**Passage shown**
• • • • • • •

The course is designed to teach students basic and advanced techniques for acquiring and transforming raw information into social and economic data. The 2017 version is particularly aimed at American Ph.D. students who are interested in using public-use and confidential U.S. Census Bureau data, and the confidential data of other American statistical agencies that cooperate with the Census Bureau. We cover the legal, historical, statistical, computing, and social science aspects of the data "production" process. Students will learn the historical background of the U.S. statistical system and the structure of the current system. Major emphasis is placed on U.S. Census Bureau data that are accessible from the Federal Statistical Research Data Center network, which is adminstered by the Census Bureau on behalf of the collaborating statistical agencies.New ways of accessing restricted access data will be  presented. Graduate students and faculty who are planning to use RDC-based data, or are seriously considering it, should pay particular attention to the lab related to the proposal process. The RDC-accessible data products covered in the course include the internal files used to manage the Census Bureau's household and establishment frames; the Longitudinal Employer-Household Dynamics (LEHD) micro data; the Longitudinal Business Database (LBD) and its predecessor the Longitudinal Research Database (LRD); internal versions of the Survey of Income and Program Participation (SIPP), Current Population Survey (CPS), American Community Survey (ACS), American Housing Survey (AHS), and the Decennial Censuses of Population and Housing; the Employer and Non-employer Business Registers (BR and SSEL); the Censuses and Annual Surveys of Manufactures, Mining, Services, Retail Trade, Wholesale Trade, Construction, Transportation, Communications, and Utilities; Business Expenditures Survey; Characteristics of Business Owners; and others. The latter half of the course presents some of the statistical procedures necessary to handle the complex linked data sets increasingly available as confidential data, and will apply some of those techniques in class. The course will be taught in a mixture of (a) web-based self-paced videos followed by online exercises and in-classroom discussion and additional materials  (b) traditional classroom lectures  and labs. All sessions will be recorded.

• • • • • • •

**Job A**
List each line of the listing below that contains the string "Switch".

• • • • • • •

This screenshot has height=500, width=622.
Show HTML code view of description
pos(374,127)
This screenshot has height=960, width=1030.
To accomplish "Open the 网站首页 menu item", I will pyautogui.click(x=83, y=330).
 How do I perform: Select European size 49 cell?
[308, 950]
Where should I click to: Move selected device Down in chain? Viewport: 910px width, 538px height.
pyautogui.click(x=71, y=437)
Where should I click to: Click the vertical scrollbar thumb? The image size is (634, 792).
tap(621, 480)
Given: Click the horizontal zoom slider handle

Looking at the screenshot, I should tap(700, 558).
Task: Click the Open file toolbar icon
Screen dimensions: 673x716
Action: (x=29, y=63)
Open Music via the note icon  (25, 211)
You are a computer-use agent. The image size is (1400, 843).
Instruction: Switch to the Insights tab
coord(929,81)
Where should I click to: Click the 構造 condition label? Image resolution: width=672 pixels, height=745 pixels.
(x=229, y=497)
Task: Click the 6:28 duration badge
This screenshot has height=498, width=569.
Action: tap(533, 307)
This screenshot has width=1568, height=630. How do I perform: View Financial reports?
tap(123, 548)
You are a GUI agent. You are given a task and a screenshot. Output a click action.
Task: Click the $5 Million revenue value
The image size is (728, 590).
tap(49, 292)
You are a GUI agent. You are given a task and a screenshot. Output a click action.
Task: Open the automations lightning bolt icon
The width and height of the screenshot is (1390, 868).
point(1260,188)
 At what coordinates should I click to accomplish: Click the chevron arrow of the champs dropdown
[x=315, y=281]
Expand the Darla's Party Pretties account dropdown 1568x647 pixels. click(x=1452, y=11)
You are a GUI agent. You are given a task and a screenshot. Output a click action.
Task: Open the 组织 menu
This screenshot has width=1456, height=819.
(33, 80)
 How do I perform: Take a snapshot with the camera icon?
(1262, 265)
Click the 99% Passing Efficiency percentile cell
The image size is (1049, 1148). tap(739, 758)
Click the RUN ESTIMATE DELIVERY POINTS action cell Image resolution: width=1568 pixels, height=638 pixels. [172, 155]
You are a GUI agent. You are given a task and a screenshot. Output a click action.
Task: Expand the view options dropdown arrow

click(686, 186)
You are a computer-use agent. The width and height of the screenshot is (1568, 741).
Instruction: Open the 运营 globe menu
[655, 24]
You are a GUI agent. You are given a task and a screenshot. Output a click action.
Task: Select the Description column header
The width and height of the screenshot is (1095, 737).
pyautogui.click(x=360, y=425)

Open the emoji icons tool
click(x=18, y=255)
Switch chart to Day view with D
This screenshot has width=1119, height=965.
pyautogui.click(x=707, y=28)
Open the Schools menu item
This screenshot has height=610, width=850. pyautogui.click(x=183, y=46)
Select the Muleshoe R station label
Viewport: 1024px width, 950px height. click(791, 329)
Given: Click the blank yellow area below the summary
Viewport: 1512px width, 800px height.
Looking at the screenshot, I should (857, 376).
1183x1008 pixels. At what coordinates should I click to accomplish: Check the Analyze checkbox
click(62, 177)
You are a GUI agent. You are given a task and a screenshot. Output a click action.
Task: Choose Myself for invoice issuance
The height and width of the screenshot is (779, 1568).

• • • • • • •

**Job B**
Condense the paragraph of the course description that begins "The course is designed" into a bulleted list that keeps its main facts.

**Written answer A**
Instruction: Switch to the Insights tab
Switch chart to Day view with D

**Written answer B**
- Teaches basic and advanced techniques for acquiring raw information and transforming it into social and economic data.
- The 2017 version targets American Ph.D. students interested in public-use and confidential U.S. Census Bureau data, and in confidential data from other American statistical agencies that cooperate with the Census Bureau.
- Covers the legal, historical, statistical, computing, and social science aspects of data "production," including the history of the U.S. statistical system and the structure of the current system.
- Emphasizes Census Bureau data accessible through the Federal Statistical Research Data Center (RDC) network, which the Census Bureau administers for the collaborating agencies.
- Presents new ways to access restricted data. Anyone planning to use RDC-based data should pay particular attention to the lab on the proposal process.
- RDC data products covered include:
  - internal household and establishment frame files
  - LEHD micro data
  - the LBD and its predecessor, the LRD
  - internal versions of SIPP, CPS, ACS, AHS, and the Decennial Censuses
  - the Business Registers (BR and SSEL)
  - the economic censuses and annual surveys
  - the Business Expenditures Survey
  - Characteristics of Business Owners
  - others
- The latter half covers statistical procedures for complex linked confidential data sets and applies some of them in class.
- Teaching combines self-paced web videos with online exercises, classroom discussion, and additional materials, plus traditional lectures and labs. All sessions are recorded.